During one lesson, Mazur wrote the names of her students’ home countries on the board – El Salvador, Honduras, Guatemala – and asked for the capital cities. Her students shouted out the answers as Mazur wove into the lesson a recent soccer game between Honduras and El Salvador that had been popular entertainment in the class. But despite some students’ enthusiastic responses, others had their heads in their arms, too tired to focus.
Mazur sees students who make a tremendous effort to juggle both work and classes. “The reality is, the kids who are most motivated to work like that are also the ones most interested in learning,” Mazur said.
QIRT’s attendance rates were approximately 85 percent school-wide last year, according to business manager Parris Morris, compared to a citywide average of 92 percent. Phone calls and home visits can motivate students to attend, she added. But Mazur sees that even when they do attend, many students with jobs aren’t as engaged.

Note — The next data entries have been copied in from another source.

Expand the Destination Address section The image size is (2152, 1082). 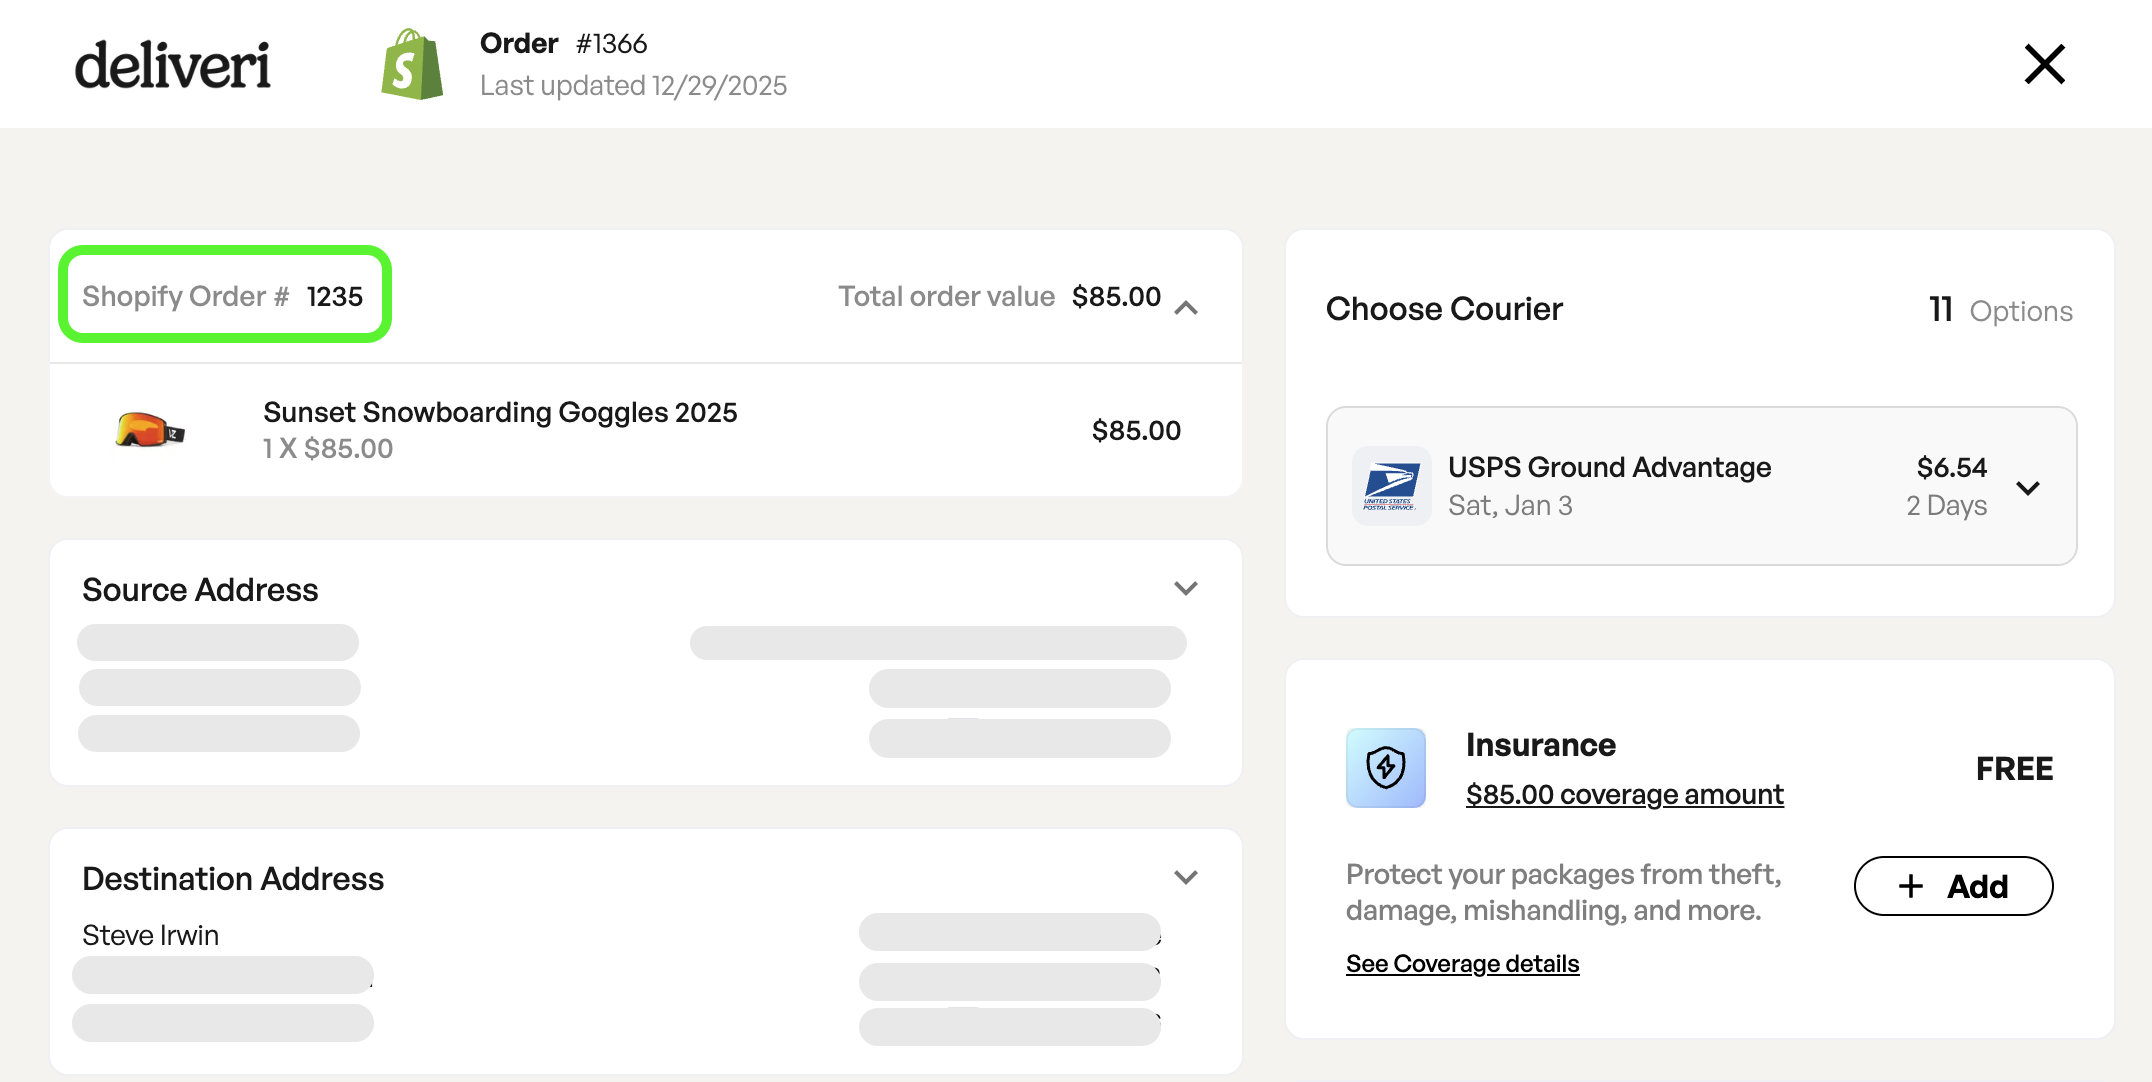[1186, 878]
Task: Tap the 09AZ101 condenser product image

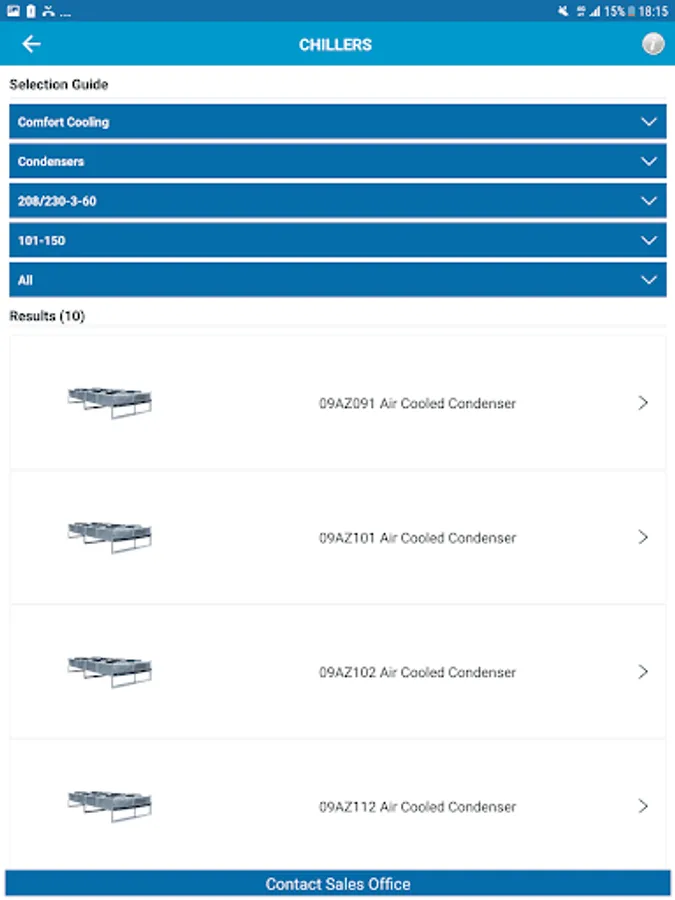Action: [x=110, y=536]
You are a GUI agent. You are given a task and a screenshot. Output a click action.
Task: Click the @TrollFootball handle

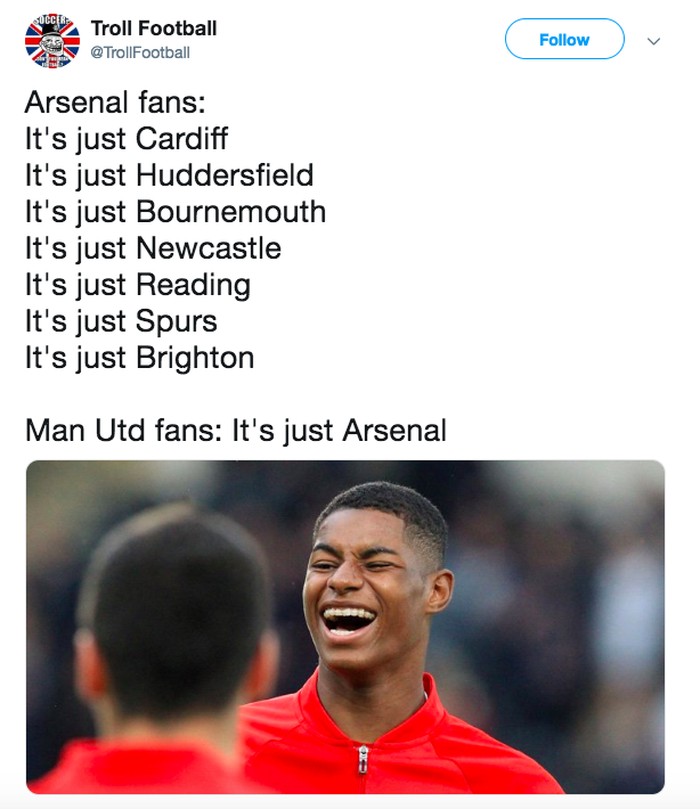click(x=140, y=52)
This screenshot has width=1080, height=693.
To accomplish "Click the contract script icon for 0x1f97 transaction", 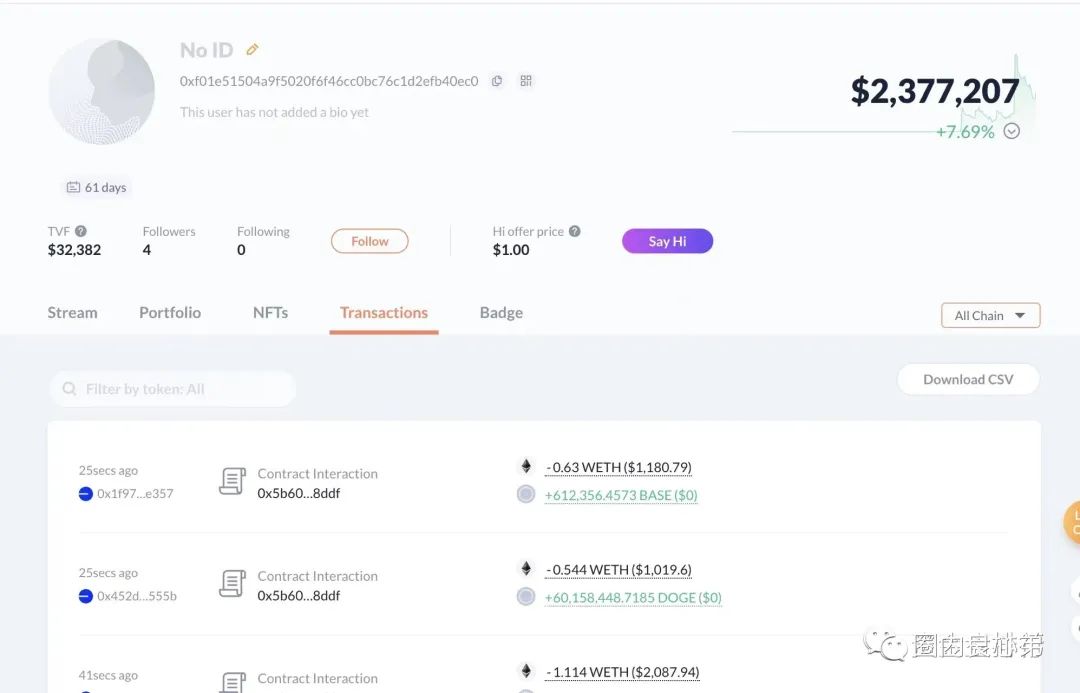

“It’s not so much the attendance, it’s when they get here, their heads are on their desks,” Mazur said.
Jackie, a student who works at the same bakery where Luis just quit, packs baked challah from late afternoon to approximately 1 a.m. – about 48 hours each week. She said she’s paid $9 per hour, and began working when she was just 15. Her name has also been changed due to fears about her job and her immigration status.
Both Jackie and Luis said everyone in their family has a job. As of March, Jackie, who came from Honduras last year, was still going to court every month or so as part of the process that she hopes will legalize her status. She lives with her mother and two cousins in an apartment in Far Rockaway. Luis also contributes to his household income, but with his family more established, he’s able to spend his earnings on clothing and electronics. He said he also likes working because it provides some independence.

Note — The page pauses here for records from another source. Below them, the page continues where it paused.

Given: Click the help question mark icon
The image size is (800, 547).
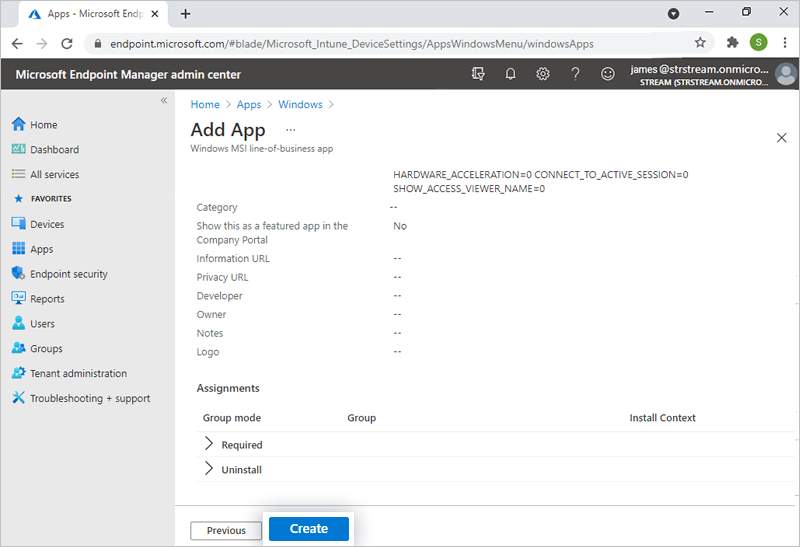Looking at the screenshot, I should [575, 74].
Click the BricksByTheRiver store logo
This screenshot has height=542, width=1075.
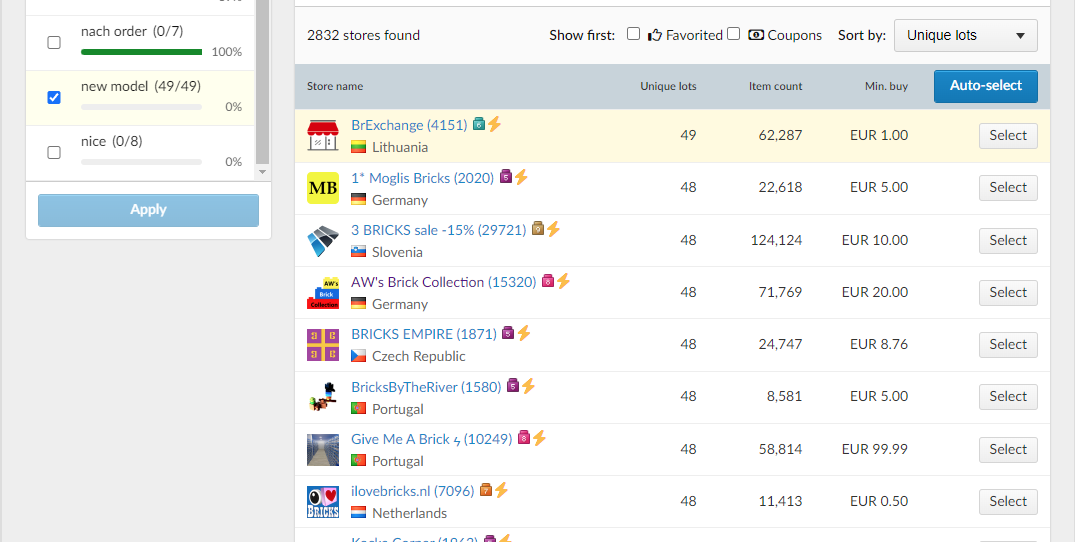click(323, 397)
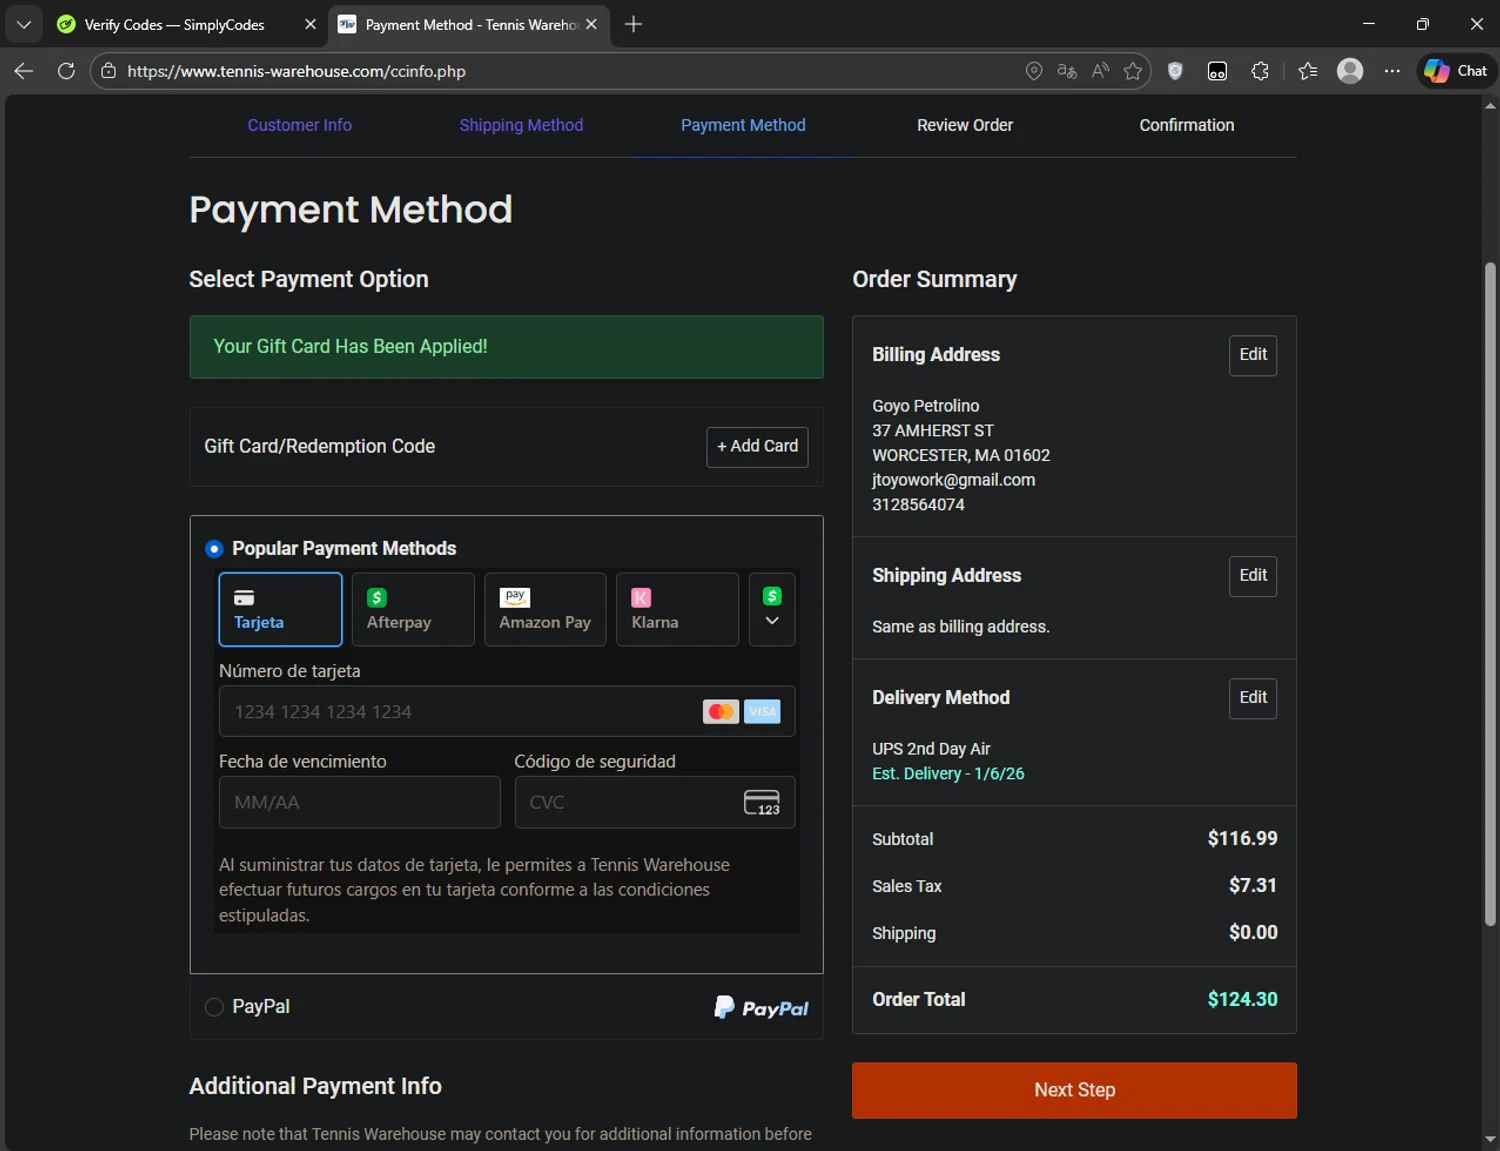Switch to the Verify Codes SimplyCodes tab

coord(175,24)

“It’s all about money,” Figueroa said, marking a student absent for the third time that week.
Zomick’s Kosher Bakery was the subject of a lawsuit filed last year that claimed it had paid the three adult plaintiffs, all of whom worked 72 hours per week, less than minimum wage.
Lawyers for the owners of the bakery denied each claim. The lawsuit, filed in March of last year, was dismissed in January 2016.
Lawyers for the plaintiffs did not return multiple requests for comment, while lawyers for the defense declined to discuss the case, saying the resolution was confidential. However, attorney Aaron Solomon of Kaufman, Dolowich and Voluck, who represented the bakery during the lawsuit, did state that all of Zomick’s employees are of legal age.
Solomon also stated that Zomick’s complies with the requirements of the Immigration Reform and Control Act by requiring employees to provide documentation that they are authorized to work in the United States.
Mazur believes her working students receive checks made out to cash, and take them to check cashing stores. Figueroa has asked them whether it’s worth it to make so little, and then pay for transportation to and from work, along with a fee to get the cash. A solution to the truancy and the overnight jobs, she speculated, might be to make school attendance a requirement for obtaining immigration papers. She’s seen many of her students leave school for work once they know their place in the country is secure.
“I was horrified,” Mazur said, regarding some of her students’ jobs. “Nobody that young should be working like that because they feel like they have to.”